Ex-Minister Admits Leaking Sturgeon Memo

Nicola Sturgeon has accused Alistair Carmichael of an election "dirty trick" after he admitted leaking a memo about her during the election campaign.

The former Scottish Secretary said he was responsible for releasing claims that the SNP leader wanted David Cameron to return to Downing Street.

The apparent conversation took place between Ms Sturgeon and the French Ambassador Sylvie Bermann in February and was released to the media during the general election campaign.

At the time Mr Carmichael flatly denied any knowledge of the memo before it became public but has now confessed "it was an error of judgement" he regretted.

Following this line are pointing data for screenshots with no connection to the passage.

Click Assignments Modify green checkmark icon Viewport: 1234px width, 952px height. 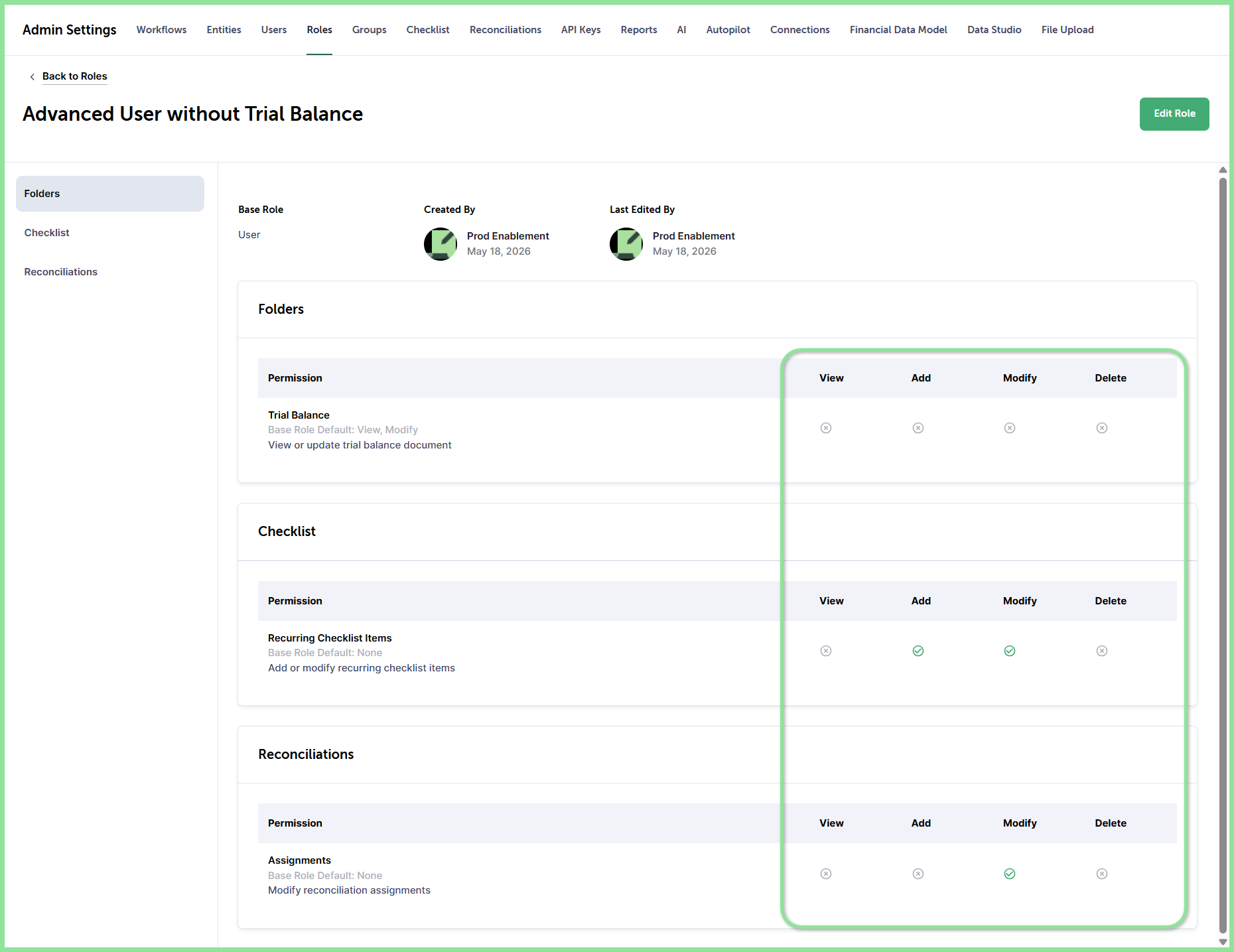(x=1010, y=874)
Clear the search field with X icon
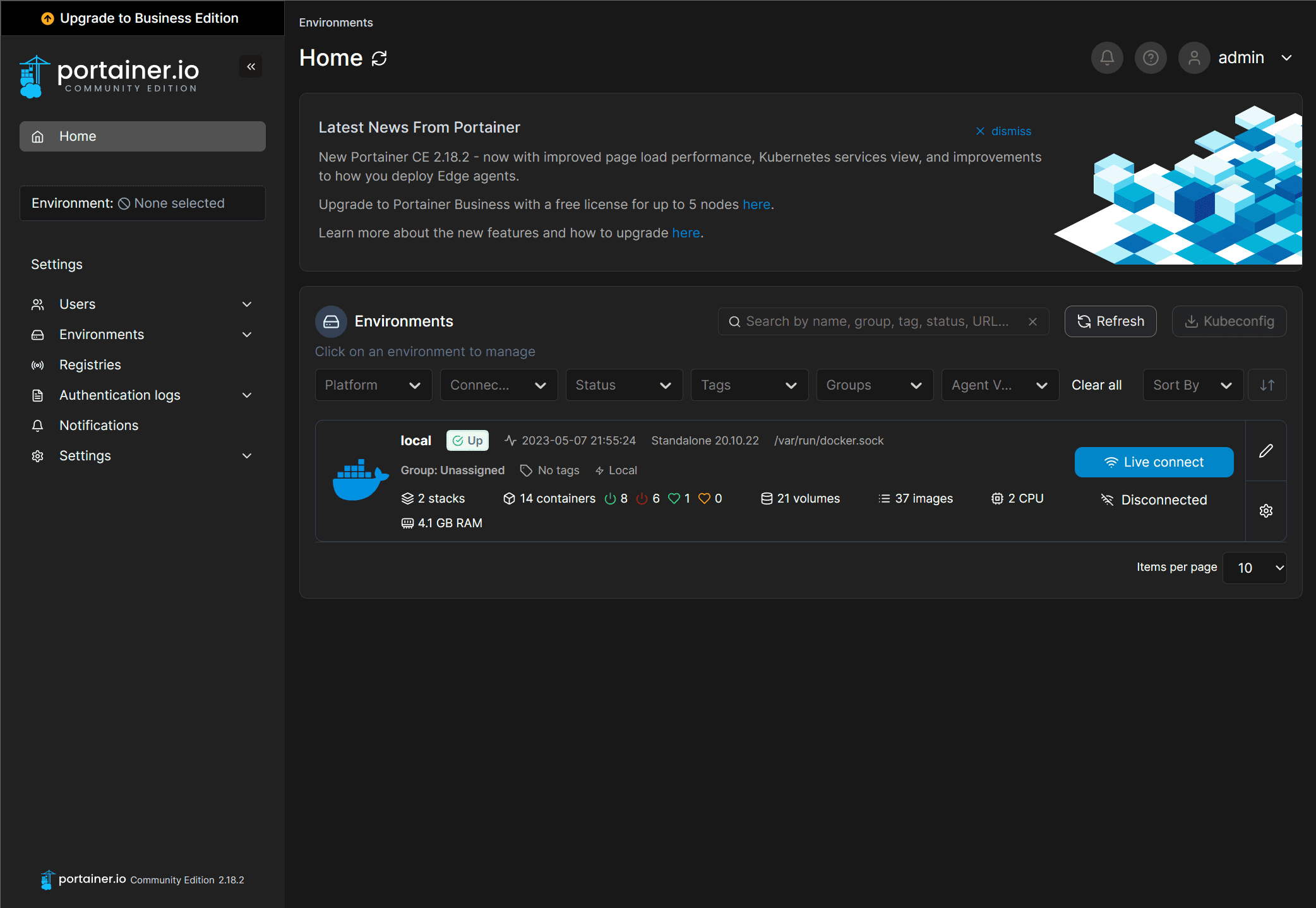1316x908 pixels. [1032, 321]
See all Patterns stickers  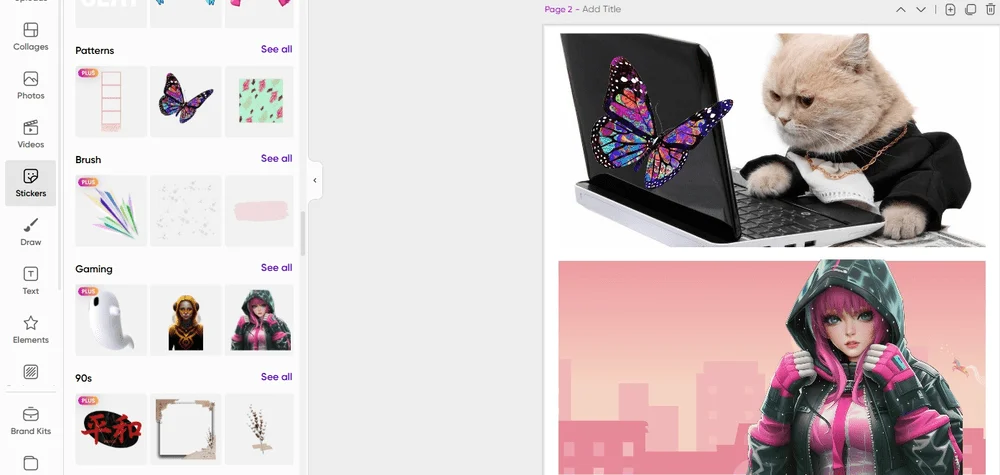click(x=277, y=49)
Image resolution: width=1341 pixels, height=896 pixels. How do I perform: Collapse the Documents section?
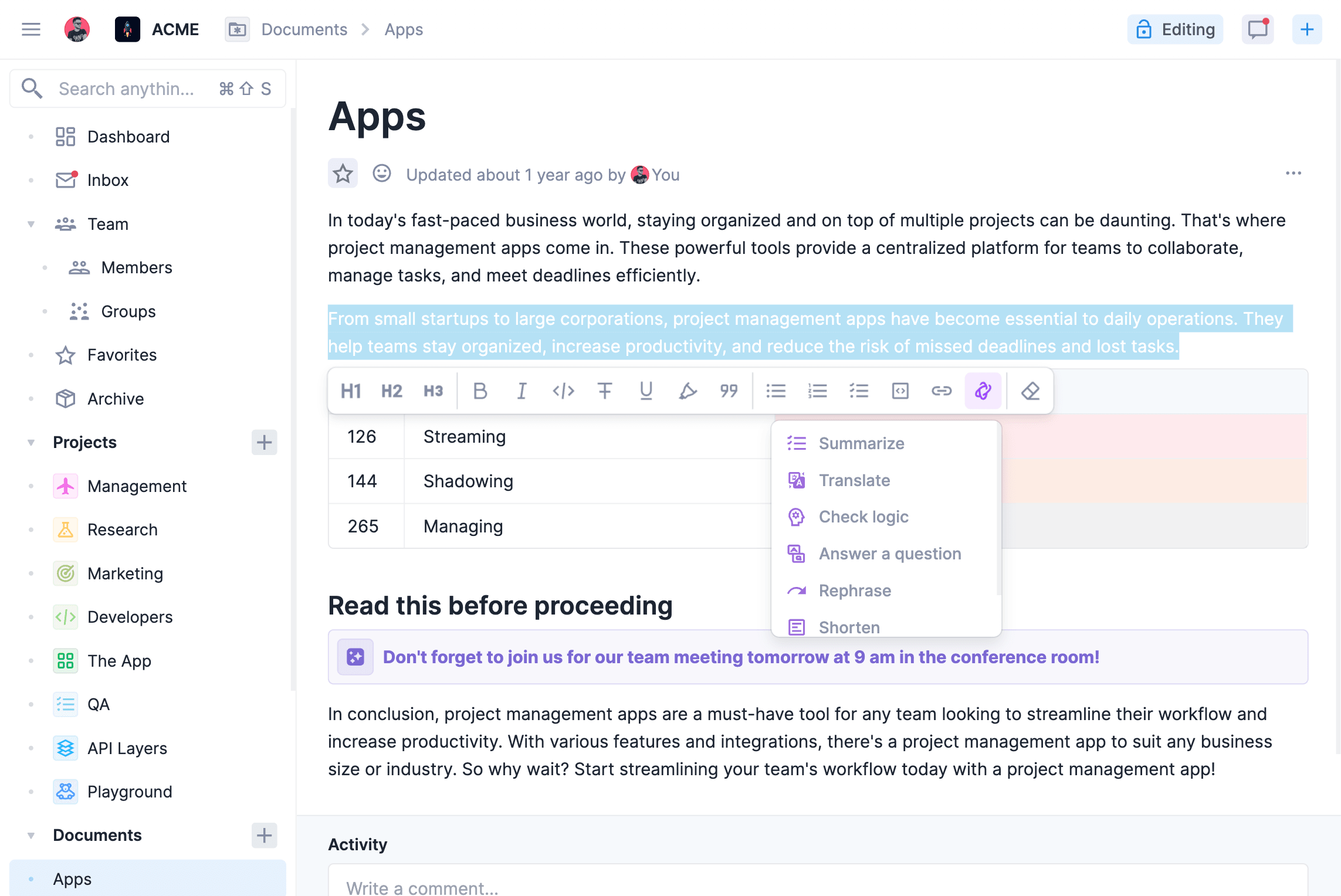coord(31,835)

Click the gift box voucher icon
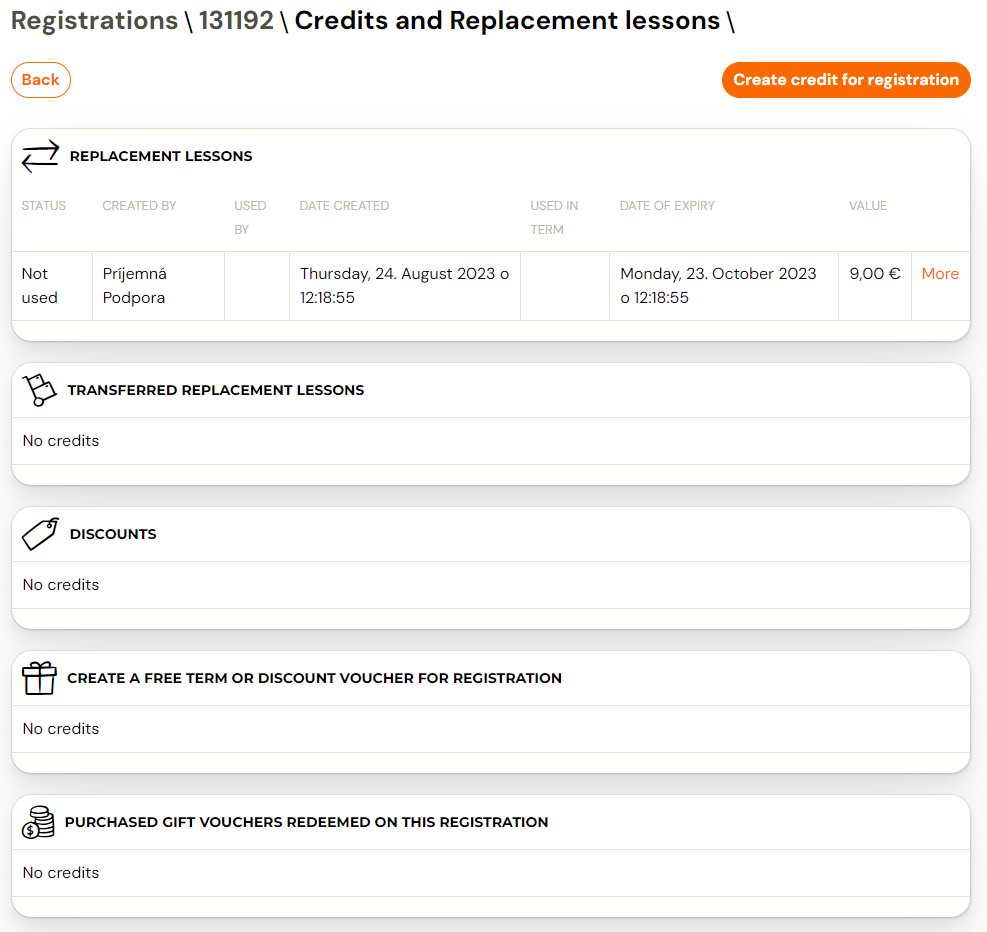click(x=39, y=678)
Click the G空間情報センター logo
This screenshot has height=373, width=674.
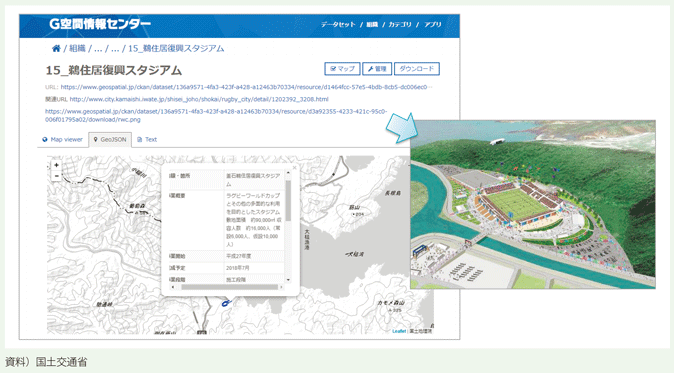point(100,24)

Ms Sturgeon has always maintained the contents of the memo - which also allege she thought Ed Miliband was not "PM material" - were "100% untrue" and insisted that she wanted to lock Mr Cameron out of Downing Street.

She told Sky News: "I do not think there is any place in election campaigns for dirty tricks like this. We should fight campaigns on the strength of our ideas and policies, not by engaging in smear campaigns or dirty tricks.

"I am a politician that has spent my career campaigning against conservatives, the idea that I wanted to see another Tory government is absurd."

Ms Sturgeon is calling on the Liberal Democrats' only surviving MP north of the border to consider his position.

She said: "I think Alistair Carmichael owes an apology to his constituents, not just for leaking the memo but for saying in the election campaign that he did not, that he knew nothing about it and the first he knew about it was when he was called by a journalist.

"That is the basis on which people were asked to vote for him and now we find out that he was not being entirely honest when he said that and he was the one who leaked it."

The confession comes after a Cabinet Office inquiry - investigating how the memo got to the Daily Telegraph newspaper - concluded its findings.

It found the memo was written by Mr Carmichael's special adviser, Euan Roddin in the Scottish Office who believes his account was an "accurate record" of the conversation but that part of it may have been "lost in translation".

The Cabinet Office found that Mr Roddin was the person who gave the memo to the Daily Telegraph but that the Scottish Secretary had given his approval.

In conclusion, the Cabinet Office said: "Senior officials who have worked with him say that he is reliable and has no history of inaccurate reporting, impropriety or security lapses.

"The Cabinet Secretary has concluded that there is no reason to doubt that he recorded accurately what he thought he had heard. There is no evidence of any political motivation or "dirty tricks"."

This contradicts Ms Sturgeon's outright denial that she made the comments.

Ms Sturgeon said: "They (Cabinet Office) did not say that was no question over the truth of the memo. What they said, and I accept this, was that the civil servant who wrote the memo wrote it in good faith. They thought that they had accurately recorded what they heard. But that civil servant also said in the memo that they accepted that it could have been lost in translation."

Both Mr Roddin and Mr Carmichael have now declined to take their severance pay - which in Mr Carmichael's case is £16,876.

Mr Carmichael also released a statement saying: "I accept full responsibility for the publication of the document. I have written today to the First Minister and to the French Ambassador to apologise to them both."

Ms Sturgeon posted a letter of apology from Mr Carmichael on Twitter and tweeted: "I have received letter from @acarmichaelmp apologising for leak and accepting that contents of memo not correct."

Mr Carmichael was not re-elected to Government in the election but kept his seat in Orkney and Shetland constituency.